[[ Dataset extract open ]]

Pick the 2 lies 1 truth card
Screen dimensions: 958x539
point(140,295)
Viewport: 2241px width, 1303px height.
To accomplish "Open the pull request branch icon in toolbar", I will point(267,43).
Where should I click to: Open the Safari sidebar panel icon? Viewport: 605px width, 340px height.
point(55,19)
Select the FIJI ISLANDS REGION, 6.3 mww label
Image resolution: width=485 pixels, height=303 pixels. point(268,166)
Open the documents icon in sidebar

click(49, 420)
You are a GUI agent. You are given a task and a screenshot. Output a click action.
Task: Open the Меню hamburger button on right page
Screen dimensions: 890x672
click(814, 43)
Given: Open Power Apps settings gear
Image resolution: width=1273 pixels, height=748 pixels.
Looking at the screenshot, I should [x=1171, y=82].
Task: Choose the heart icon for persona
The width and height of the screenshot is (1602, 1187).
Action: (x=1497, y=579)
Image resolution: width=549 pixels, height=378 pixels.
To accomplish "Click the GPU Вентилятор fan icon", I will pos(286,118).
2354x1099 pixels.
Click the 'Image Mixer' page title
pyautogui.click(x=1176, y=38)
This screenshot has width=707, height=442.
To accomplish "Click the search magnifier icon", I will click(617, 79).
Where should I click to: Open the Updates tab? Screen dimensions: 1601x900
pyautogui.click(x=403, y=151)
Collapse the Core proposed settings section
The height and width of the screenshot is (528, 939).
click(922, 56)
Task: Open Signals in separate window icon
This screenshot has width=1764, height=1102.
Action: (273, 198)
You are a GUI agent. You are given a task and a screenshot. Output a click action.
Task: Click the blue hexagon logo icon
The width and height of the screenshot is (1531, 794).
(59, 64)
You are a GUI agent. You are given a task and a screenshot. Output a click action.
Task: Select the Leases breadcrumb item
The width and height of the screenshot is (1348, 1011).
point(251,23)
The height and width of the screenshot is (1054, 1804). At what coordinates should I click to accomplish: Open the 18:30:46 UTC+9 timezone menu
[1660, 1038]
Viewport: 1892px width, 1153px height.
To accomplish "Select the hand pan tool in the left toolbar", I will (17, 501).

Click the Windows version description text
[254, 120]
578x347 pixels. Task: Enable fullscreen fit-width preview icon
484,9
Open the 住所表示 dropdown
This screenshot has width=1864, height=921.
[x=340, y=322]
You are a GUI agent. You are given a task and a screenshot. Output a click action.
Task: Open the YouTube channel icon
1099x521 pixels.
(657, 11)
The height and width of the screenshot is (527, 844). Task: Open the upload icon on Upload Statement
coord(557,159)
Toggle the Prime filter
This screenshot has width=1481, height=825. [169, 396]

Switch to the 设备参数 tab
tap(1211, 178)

[[ Dataset extract closed ]]

Exercise details: Start with the line above that contains "Viewport: 2241px width, 1303px height." and stop after the line that contains "Image resolution: width=549". Output those lines exactly, and only those.

Result of the task:
Viewport: 2241px width, 1303px height.
To accomplish "Open the pull request branch icon in toolbar", I will point(267,43).
Where should I click to: Open the Safari sidebar panel icon? Viewport: 605px width, 340px height.
point(55,19)
Select the FIJI ISLANDS REGION, 6.3 mww label
Image resolution: width=485 pixels, height=303 pixels. point(268,166)
Open the documents icon in sidebar

click(49, 420)
You are a GUI agent. You are given a task and a screenshot. Output a click action.
Task: Open the Меню hamburger button on right page
Screen dimensions: 890x672
click(814, 43)
Given: Open Power Apps settings gear
Image resolution: width=1273 pixels, height=748 pixels.
Looking at the screenshot, I should [x=1171, y=82].
Task: Choose the heart icon for persona
The width and height of the screenshot is (1602, 1187).
Action: (x=1497, y=579)
Image resolution: width=549 pixels, height=378 pixels.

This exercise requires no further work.